It is not unusual for adopted children to have attachment issues, whether the adopted parents are divorcing or not. Attachment issues can present in a variety of ways, but an impending divorce can exacerbate the reactions in adopted children. So, careful assessment of each child’s stability and feelings will be necessary, as most parents do anyway. Maintain vigilance around this issue – not all reactions to major life changes happen right away. It might be months or longer before issues emerge. Just be ready to support and assist the child, whether adopted or natural born, no matter when it occurs. Also, every child does not react the same way, so be aware of the different personalities of your children, their coping strengths or weaknesses, and be ready to step in to help as needed.

Children who have been adopted at older ages sometimes have an unrealistic view of what a “family” means, of what “forever” means, of what a stable home environment means. When the “family” structure they think of in their minds is threatened by an impending divorce, it can cause such a panic that they don’t know where to turn, who to trust or who to go to with those feelings – often not wanting to “burden” either parent with their own issues.

Children who have been adopted sometimes feel that they are different from their siblings or peers — that the adoption makes them “not normal.” Add to that the divorce factor, and the child’s sense of self plummets even more – not only are they different because they are adopted, but now they are different because their parents are getting divorced. Adults understand the impact peer groups have on children and their own self-esteem, feeling like they belong, that need to be validated by others in their own social groups. The “double whammy” of adoption and divorce can tip the scales for successful coping, so parents should be especially sensitive and watchful for issues to arise or resurface that are unique to adopted children.

There are steps you can take to ameliorate the impact of divorce, and they are common sense. Most divorcing parents do these things quite naturally.

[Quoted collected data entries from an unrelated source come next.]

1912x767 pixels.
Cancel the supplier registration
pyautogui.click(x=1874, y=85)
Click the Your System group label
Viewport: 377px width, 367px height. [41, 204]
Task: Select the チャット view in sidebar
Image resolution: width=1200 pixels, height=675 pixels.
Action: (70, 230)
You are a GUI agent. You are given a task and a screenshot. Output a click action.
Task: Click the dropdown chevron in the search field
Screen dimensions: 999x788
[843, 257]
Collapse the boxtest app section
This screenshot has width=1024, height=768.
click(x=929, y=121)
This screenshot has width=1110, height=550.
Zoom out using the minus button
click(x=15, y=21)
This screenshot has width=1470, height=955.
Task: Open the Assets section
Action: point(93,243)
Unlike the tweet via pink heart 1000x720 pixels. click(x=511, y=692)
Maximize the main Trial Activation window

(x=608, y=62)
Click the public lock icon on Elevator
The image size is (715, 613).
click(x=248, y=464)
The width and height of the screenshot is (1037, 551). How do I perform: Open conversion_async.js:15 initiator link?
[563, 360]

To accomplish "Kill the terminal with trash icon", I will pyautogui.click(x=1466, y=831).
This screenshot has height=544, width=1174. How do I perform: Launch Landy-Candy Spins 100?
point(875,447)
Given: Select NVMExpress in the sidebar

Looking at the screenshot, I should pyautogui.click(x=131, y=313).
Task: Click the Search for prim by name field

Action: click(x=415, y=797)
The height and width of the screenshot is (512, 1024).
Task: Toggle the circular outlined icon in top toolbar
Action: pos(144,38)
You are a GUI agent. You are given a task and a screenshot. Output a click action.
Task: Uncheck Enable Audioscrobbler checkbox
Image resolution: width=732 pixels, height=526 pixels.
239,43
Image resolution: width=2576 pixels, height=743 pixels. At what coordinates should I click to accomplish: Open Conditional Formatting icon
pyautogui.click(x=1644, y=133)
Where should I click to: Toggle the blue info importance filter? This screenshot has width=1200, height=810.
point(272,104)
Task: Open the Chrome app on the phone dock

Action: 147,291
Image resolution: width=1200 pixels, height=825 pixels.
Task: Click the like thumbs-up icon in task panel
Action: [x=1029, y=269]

First, agree with your spouse to establishing co-parenting parameters, with the children as the focus. Co-parenting is something many parents struggle with, even in intact families, so seek outside assistance if this is hard to do because of your own feelings and anger. Keeping the adult issues away from the children by developing and sticking to a co-parenting plan is one of the first steps to take, no matter what stage your divorce is.

Next, agree with your spouse to put the child’s or children’s emotional needs above your own, and even more, maintain some stable elements in the child’s life for an extended period of time.  If a child’s parents are splitting up and they have to move, change schools, adjust to not seeing both parents each day, leave their friends, see their mom and dad act different, and meet new people who are in the adults’ lives, taking attention and focus away from the kids – well, that’s a lot to cope with. But for a child, especially an adopted child it’s a recipe for disaster. So if possible, don’t change everything in the child’s life right away. Make small changes, give it some time for the child to adjust before making the next change.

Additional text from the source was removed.